Um diese Formate im Team einzuführen, muss die Führungskraft ein tiefes Verständnis der Prinzipien und Erfolgsfaktoren agiler Tools und Praktiken besitzen. Auf dieser Grundlage kann er entsprechende Formate vorschlagen und sie gemeinsam mit dem Team an den operativen Erfordernissen der Teamarbeit anpassen.

Wertschätzung bedeutet Transparenz

Als Facilitator zu führen, bedeutet jeden einzelnen Mitarbeiter mit einer tiefen Wertschätzung für seine individuelle Fähigkeiten, Kompetenzen, Anliegen und Interessen zu begegnen. Und dies wiederum braucht die Bereitschaft und der Wille zur Transparenz. Transparenz ist nämlich ebenso wie Wertschätzung eine unverzichtbare Voraussetzung für die Zusammenarbeit auf Augenhöhe.
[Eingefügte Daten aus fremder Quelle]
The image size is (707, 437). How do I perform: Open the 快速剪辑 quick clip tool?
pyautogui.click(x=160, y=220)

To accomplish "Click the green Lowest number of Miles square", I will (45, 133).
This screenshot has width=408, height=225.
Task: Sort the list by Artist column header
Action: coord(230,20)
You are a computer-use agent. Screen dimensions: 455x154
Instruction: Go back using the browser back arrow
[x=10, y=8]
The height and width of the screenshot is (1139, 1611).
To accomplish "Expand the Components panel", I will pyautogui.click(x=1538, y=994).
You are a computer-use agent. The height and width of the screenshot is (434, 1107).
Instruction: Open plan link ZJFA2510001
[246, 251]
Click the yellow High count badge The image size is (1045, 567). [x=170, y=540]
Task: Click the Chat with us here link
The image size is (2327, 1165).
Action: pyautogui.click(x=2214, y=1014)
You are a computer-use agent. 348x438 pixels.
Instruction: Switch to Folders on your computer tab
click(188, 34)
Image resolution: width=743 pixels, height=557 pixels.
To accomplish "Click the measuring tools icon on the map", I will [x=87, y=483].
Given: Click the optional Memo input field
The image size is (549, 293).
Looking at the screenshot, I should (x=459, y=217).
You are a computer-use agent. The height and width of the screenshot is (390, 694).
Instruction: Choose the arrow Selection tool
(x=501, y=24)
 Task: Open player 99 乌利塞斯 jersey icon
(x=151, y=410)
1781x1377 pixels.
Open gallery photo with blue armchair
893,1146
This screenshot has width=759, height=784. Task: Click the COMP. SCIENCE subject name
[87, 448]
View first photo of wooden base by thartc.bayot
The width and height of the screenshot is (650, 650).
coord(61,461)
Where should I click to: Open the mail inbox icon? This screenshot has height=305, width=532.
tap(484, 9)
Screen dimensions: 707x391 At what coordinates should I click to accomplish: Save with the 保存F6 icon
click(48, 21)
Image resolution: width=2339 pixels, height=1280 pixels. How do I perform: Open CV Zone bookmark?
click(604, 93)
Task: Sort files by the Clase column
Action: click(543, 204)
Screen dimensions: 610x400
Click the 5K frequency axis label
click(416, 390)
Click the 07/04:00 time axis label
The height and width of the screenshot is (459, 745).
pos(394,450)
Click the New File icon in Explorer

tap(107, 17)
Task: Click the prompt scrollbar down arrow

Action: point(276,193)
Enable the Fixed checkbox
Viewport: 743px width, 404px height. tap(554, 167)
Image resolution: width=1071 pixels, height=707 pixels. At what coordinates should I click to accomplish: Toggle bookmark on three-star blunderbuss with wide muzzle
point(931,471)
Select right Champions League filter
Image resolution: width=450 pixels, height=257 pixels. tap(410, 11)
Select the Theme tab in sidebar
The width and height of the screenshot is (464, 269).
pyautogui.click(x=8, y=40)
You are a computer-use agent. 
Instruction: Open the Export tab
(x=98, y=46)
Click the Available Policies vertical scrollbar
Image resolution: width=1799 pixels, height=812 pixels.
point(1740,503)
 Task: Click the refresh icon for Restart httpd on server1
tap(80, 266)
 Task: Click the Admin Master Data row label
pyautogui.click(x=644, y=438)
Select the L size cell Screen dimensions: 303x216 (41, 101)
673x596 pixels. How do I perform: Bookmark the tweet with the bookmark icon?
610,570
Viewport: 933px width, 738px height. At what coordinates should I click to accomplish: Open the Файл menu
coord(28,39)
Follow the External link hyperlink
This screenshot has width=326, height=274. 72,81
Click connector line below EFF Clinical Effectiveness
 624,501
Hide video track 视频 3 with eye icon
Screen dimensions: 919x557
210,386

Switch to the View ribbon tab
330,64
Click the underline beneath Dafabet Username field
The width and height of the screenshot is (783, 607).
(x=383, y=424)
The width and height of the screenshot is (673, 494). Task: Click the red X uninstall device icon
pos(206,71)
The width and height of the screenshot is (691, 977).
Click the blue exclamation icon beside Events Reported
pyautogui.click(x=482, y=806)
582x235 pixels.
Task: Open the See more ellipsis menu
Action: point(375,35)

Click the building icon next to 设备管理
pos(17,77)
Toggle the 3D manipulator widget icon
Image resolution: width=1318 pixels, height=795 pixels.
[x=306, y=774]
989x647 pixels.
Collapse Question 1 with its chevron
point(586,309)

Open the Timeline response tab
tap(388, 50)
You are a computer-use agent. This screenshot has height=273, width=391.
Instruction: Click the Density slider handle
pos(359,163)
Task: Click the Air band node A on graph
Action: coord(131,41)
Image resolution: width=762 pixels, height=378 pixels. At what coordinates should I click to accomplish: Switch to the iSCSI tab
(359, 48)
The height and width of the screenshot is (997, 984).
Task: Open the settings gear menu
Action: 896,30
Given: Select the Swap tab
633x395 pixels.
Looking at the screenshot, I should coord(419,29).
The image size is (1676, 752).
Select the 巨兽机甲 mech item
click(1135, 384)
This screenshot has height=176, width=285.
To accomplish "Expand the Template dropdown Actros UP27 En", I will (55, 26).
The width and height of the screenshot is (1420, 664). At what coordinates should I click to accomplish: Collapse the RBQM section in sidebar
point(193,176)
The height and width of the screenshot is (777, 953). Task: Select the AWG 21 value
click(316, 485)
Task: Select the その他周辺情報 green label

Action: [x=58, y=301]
Warum? Transparenz schafft Orientierung, Sicherheit und Vertrauen. Transparenz ist aber auch die Voraussetzung für Teilhabe, Teilhabe die Voraussetzung für „purpose“ und „purpose“ die Voraussetzung für eine von Verbindlichkeit und Kooperationsbereitschaft geprägten Zusammenarbeit auf Augenhöhe.

Nur wenn ich meine eigenen Aufgaben im Kontext sehen kann, bin ich in der Lage eigenverantwortlich und selbststeuernd Prioritäten zu setzen, Zwänge nachvollziehen zu können und Qualitätskriterien zu definieren. Nur wenn für Transparenz aktiv gesorgt wird, werde ich als mitdenkendendes und vernunftbegabtes Wesen behandelt, das ein Recht und ein Bedürfnis hat, die Welt, in der es lebt und arbeitet, verstehen und nachvollziehen zu können.

Auf Augenhöhe zu führen, bedeutet sich also von einem hierarchischen Weltbild zu verabschieden, in dem es allein der Führungskraft obliegt, den Überblick zu haben und zu behalten. Vielmehr verstehe ich es als Teil meiner Führungsaufgabe dafür zu sorgen, dass meine Mitarbeiter sich mit ihren individuellen Aufgaben und Projekten als Teil vom Ganzen sehen und verstehen.